Wait, yes I am. I’d had another dream about living with the Osbournes. As in, Ozzy Osbourne. (Doug jokingly comments that most people would be disturbed by a dream like that!)
The dream was still kind of hovering over me, and I commented that I was supposed to be born into a “wealthy family who loves each other.” There was a pregnant pause, and then Doug answers, “Yes, you were.”
So now I’m frustrated and want to know just what the big deal is over heaven. What I’ve always imagined heaven to be like is that we’re unfinished here on earth, and when we get to heaven, we’re complete. Not that we know everything, but that we don’t have to deal with sin, so everything is good.
It sounds boring to me.
On earth, we have a yin and a yang. Bad and good. We can appreciate the good because we know the bad. How will we know and appreciate the good if there’s no bad?
Doug contends that we’ll have our memories intact, but we won’t know the shame and embarrassment that is attached to them. The confusion, frustration, with everything we’ve had to deal with on earth will be wiped away. The good will be better than good.
Apparently, in one way of looking at it, the ulterior motives I assign to every male on the planet will no longer exist. My suspicion of people will be gone, because there will be no need for it. So when people look at me, they’ll see the beauty and the love without question.
I will also be able to see that in them.
I still have a hard time trusting people. It’s been nearly three years since my journey into the most hellish and beautiful time in my life, but it still colors certain things about me - certain ways I see people. In heaven, I will be able to see the beauty and lose the mistrust.
I could definitely live with that.
I suppose I’ve always thought of heaven as kind of an oatmeal-colored existence. Doug says the trouble with much of the Christian society’s views on heaven is that we’ll sit around singing “Kumbayah” for eternity. My thought is, when the streets are made of gold, why do I keep thinking that we will be sitting around singing “Kumbayah”? Why would we then need streets of gold?
Last night I had an awful dream. That’s how I characterized it in an e-mail to Jen. It was only awful because I had to wake up and again deal with the fact that life is not like my dream.
Through a referral from a client I’d met a man who was wonderful. He was beautiful, but not just on the outside. He had kind eyes. That’s a hard thing to come by. Mike (the boy from way-back-when) had mischievous eyes. Max had compelling eyes. Neither of them had kind eyes. This man had kind eyes. He was exciting and boring all at the same time. He had a life, a job, a home, and all the boring necessities of (my) life. He was also achingly beautiful and sexy.
And he loved me. It was easy to see. He didn’t (just) want to sleep with me, he didn’t want to use me for what I could give to him. He didn’t want to live vicariously through me.
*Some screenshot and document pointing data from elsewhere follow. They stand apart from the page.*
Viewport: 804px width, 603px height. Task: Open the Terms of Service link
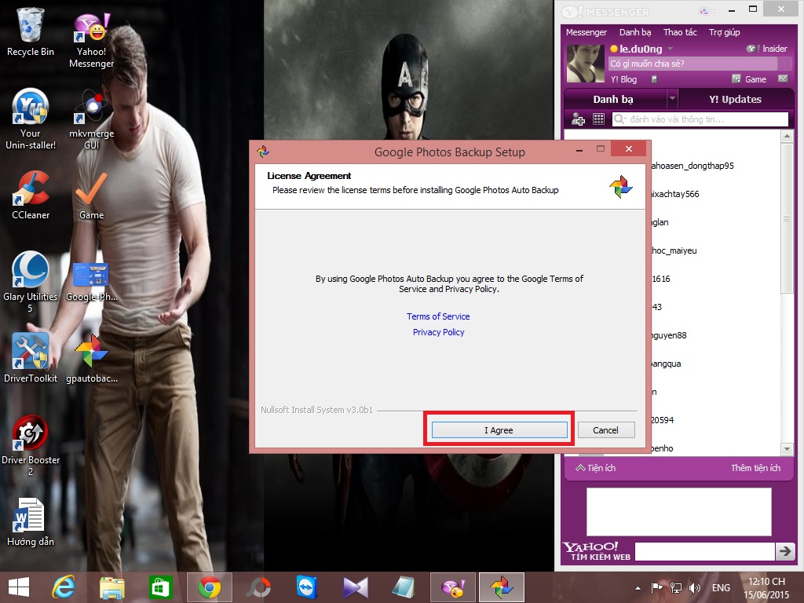(438, 316)
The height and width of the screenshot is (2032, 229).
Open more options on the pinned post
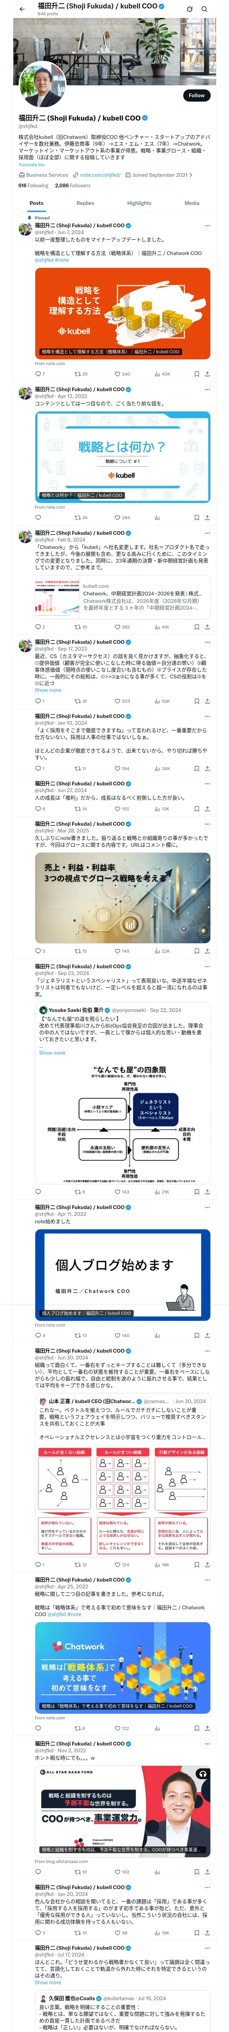207,226
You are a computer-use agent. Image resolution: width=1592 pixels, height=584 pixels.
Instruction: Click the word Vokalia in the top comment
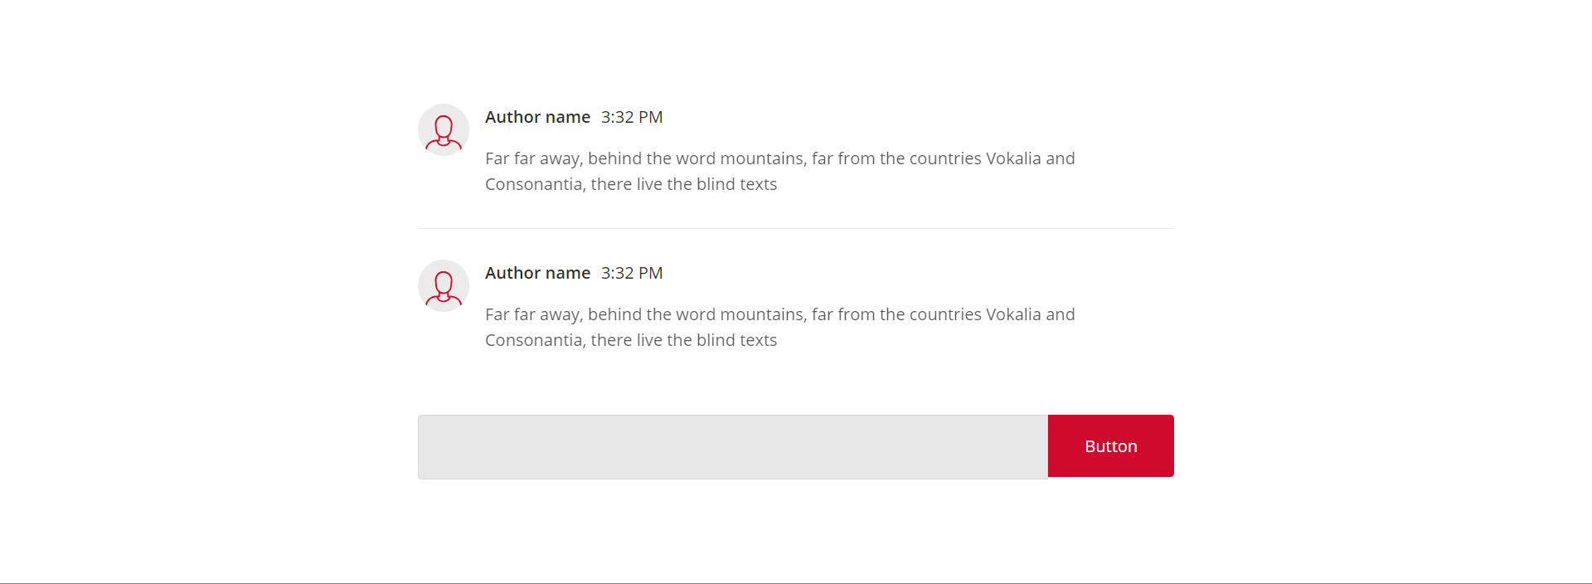[1013, 158]
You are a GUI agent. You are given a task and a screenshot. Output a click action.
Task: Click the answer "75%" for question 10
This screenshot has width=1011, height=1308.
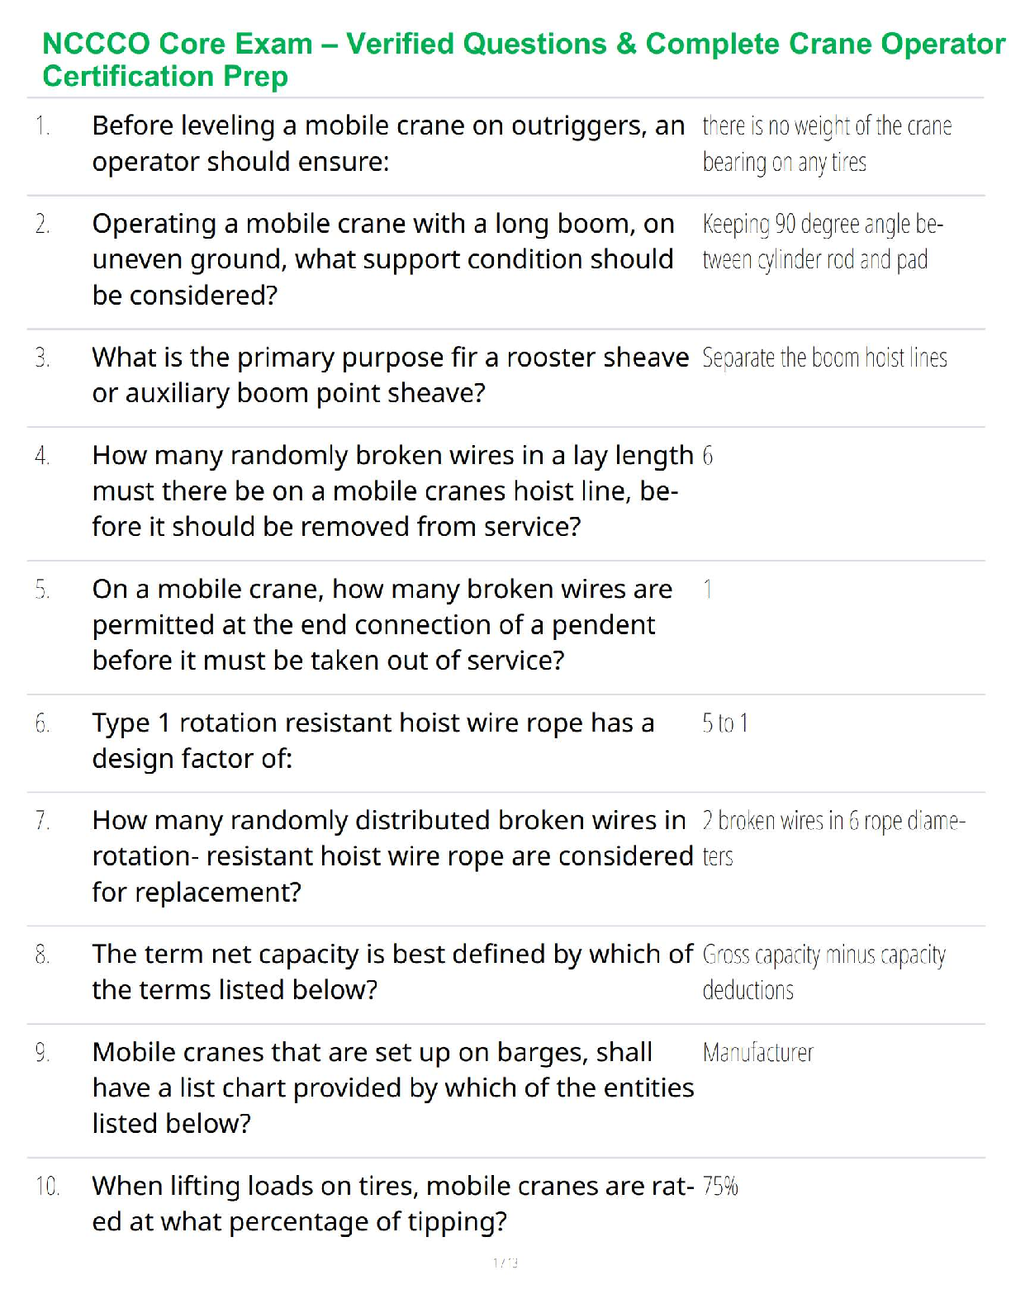[x=720, y=1187]
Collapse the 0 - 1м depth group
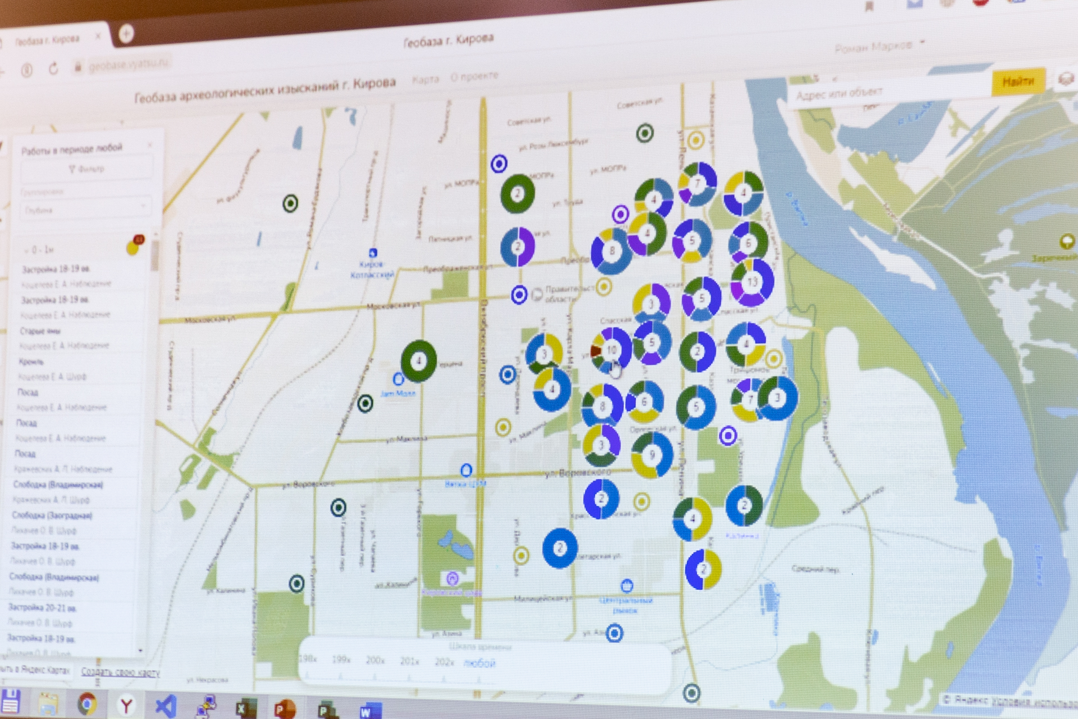Screen dimensions: 1078x719 (26, 249)
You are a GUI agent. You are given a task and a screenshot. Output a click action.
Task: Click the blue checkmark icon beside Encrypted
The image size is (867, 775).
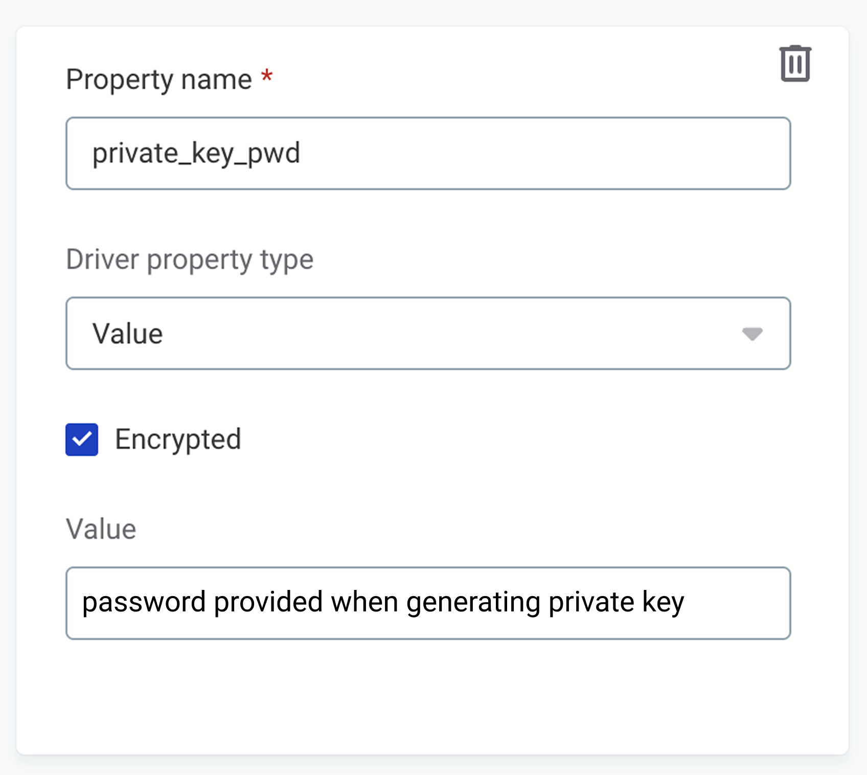coord(82,440)
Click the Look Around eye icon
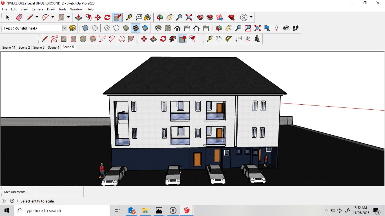The image size is (385, 216). click(286, 28)
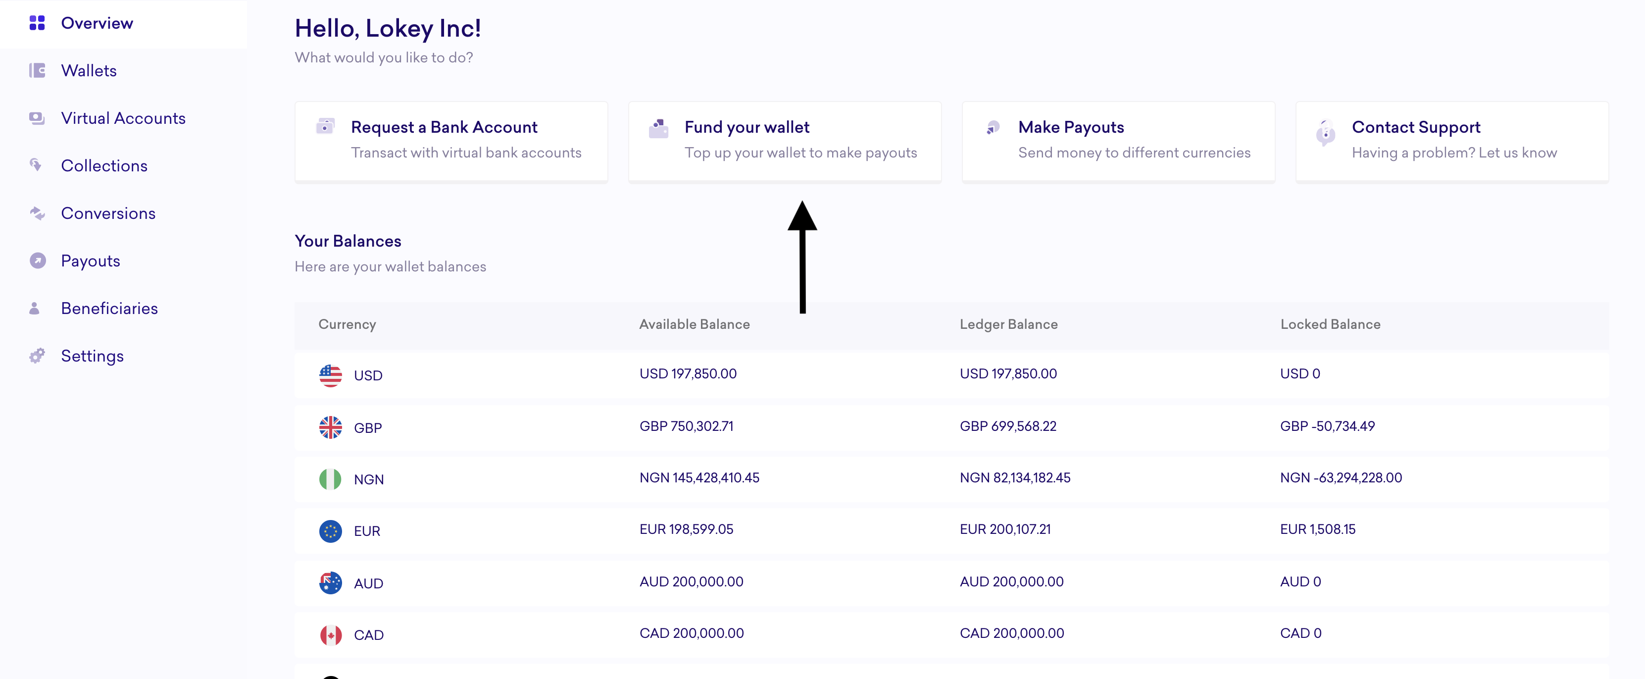The height and width of the screenshot is (679, 1645).
Task: Click the Virtual Accounts sidebar icon
Action: [37, 118]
I didn’t want to change anything about him, and strangely, he didn’t want to change me.
I guess what I felt was cherished. Maybe for the first time in my life I understood what that actually felt like.
I remember everything about the dream. I remember what he smelled like. I remember the color of the carpeting in his living room and how the sun felt on my face when I stood on his deck. I remember the sounds of his car driving away as I stood smiling at him. I remember the plants inside his house, and the feel of the berber carpeting on my back in the sunroom.
I slept until noon. I didn’t want to wake up.
We were together all our lives, and died together. We were in heaven together, and heaven didn’t seem any different than our life together on earth.
This dream has made me mope throughout the day. Life outside of the dream is very different. It’s not bad by any stretch, but it’s not heaven either. There’s still conflict and hurt and stress. I suppose that’s something that would still exist, even inside the world I’d created in my dream. But there’s something there that offsets it - overwhelms the bad.
I’ve never had a time before when I was so ready to have a healthy relationship. For the first time in my life I’d like to meet a man who is exciting and boring. Someone I’m not needing to fix or needing to have fix me. I know he’s out there somewhere, and I just haven’t met him yet. I don’t know if he’ll sweep me off my feet, or we’ll just grow into something like my dream. I do know, however, that God created us to have a partner, and I’m hopeful.